It was the third time this year Kelly has vetoed a plan for cutting income, sales and property taxes by a total of $1.45 billion or more over the next three years. GOP leaders have grown increasingly frustrated as they've made what they see as major concessions, including giving up on moving Kansas from three personal income tax rates to just one.

The Legislature adjourned its annual session May 1 and therefore cannot try to override her latest veto. Kelly promised to call a special legislative session to try to get a tax plan more to her liking and said she'll announce next week when it will start.

“Kansas is being noticed for its sense of responsibility. Don’t toss all that,” Kelly said in her message. “The Legislature cannot overpromise tax cuts without considering the overall cost to the state for future years."

All 40 Senate seats and 125 House seats are on the ballot in this year’s elections, and Democrats hope to break the Republican supermajorities in both chambers. Both parties believe voters will be upset if there is no broad tax relief after surplus funds piled up in the state’s coffers.

GOP leaders have accused Kelly of shifting on what's acceptable to her in a tax plan, and even before Kelly's veto, Republicans were criticizing her over the extra session’s potential cost, more than $200,000 for just three days.
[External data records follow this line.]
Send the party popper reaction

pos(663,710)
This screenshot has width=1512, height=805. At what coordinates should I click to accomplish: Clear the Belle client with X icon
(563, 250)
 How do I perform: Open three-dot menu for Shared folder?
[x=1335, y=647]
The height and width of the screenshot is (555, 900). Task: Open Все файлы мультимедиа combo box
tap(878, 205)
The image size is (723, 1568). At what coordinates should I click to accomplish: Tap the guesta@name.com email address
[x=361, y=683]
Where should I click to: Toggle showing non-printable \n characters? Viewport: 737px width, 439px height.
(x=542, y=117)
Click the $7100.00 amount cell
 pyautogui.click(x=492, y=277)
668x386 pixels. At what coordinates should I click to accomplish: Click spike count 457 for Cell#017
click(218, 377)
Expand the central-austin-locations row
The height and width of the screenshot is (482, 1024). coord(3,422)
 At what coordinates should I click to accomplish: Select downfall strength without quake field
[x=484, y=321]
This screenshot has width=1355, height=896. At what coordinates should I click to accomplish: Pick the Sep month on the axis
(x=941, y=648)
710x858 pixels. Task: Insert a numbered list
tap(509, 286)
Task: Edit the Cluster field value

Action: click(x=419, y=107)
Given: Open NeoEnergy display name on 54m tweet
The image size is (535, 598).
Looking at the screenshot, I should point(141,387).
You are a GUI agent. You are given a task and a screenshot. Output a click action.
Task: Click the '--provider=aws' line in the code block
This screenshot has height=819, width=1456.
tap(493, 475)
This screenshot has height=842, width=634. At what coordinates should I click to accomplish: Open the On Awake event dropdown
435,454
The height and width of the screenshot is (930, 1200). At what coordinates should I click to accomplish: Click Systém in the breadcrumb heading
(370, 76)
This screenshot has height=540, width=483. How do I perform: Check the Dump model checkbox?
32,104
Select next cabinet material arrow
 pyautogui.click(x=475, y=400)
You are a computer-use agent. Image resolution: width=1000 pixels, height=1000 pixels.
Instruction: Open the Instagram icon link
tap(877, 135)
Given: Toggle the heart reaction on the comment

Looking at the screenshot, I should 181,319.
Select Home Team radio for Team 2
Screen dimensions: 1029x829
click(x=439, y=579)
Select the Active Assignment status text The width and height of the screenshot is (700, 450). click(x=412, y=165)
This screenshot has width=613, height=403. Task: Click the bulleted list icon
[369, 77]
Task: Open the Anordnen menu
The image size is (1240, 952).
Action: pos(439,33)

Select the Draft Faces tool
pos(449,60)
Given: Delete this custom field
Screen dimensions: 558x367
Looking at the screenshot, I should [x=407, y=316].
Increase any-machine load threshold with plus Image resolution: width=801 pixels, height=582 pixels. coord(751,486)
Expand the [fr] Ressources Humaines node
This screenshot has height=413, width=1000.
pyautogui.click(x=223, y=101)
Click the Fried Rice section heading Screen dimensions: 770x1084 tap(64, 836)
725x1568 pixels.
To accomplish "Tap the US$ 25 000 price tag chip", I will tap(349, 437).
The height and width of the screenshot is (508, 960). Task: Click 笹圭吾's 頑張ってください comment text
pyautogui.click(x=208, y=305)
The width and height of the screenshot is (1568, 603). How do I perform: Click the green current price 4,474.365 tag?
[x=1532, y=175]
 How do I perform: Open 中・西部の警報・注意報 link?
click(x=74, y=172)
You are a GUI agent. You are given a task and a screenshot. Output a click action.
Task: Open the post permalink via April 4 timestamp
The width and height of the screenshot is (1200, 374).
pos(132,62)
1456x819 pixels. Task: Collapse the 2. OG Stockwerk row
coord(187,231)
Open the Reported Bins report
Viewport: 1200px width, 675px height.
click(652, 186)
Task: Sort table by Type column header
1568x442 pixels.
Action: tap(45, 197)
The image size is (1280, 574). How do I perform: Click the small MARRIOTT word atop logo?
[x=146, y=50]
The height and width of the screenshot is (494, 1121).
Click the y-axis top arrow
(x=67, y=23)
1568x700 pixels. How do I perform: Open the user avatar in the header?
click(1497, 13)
"It seems her laser focus has shifted solely to wasting your money on a needless and spiteful special session,” House Speaker Dan Hawkins, a Wichita Republican, said in a statement addressing taxpayers.

Republicans were unable to override Kelly's previous vetoes of big tax bills because three GOP dissidents formed a solid bloc in the Senate with its 11 Democrats to leave GOP leaders one vote short of the 27 votes required.

And so Republicans have trimmed back both the total cost of their tax cuts and given up on enacting a “flat,” single-rate personal income tax that they view as fair but Kelly argued would benefit the “super wealthy.”

Kelly and Republican leaders have agreed on eliminating state income taxes on retirees’ Social Security benefits, which kick in when they earn $75,000 a year. They also agree on reducing a state property tax for schools and eliminating the state’s already set-to-expire 2% sales tax on groceries six months early, on July 1.

But almost half of the cuts in the latest bill were tied to changes in the personal income tax. The state's highest tax rate would have been 5.57%, instead of the current 5.7%.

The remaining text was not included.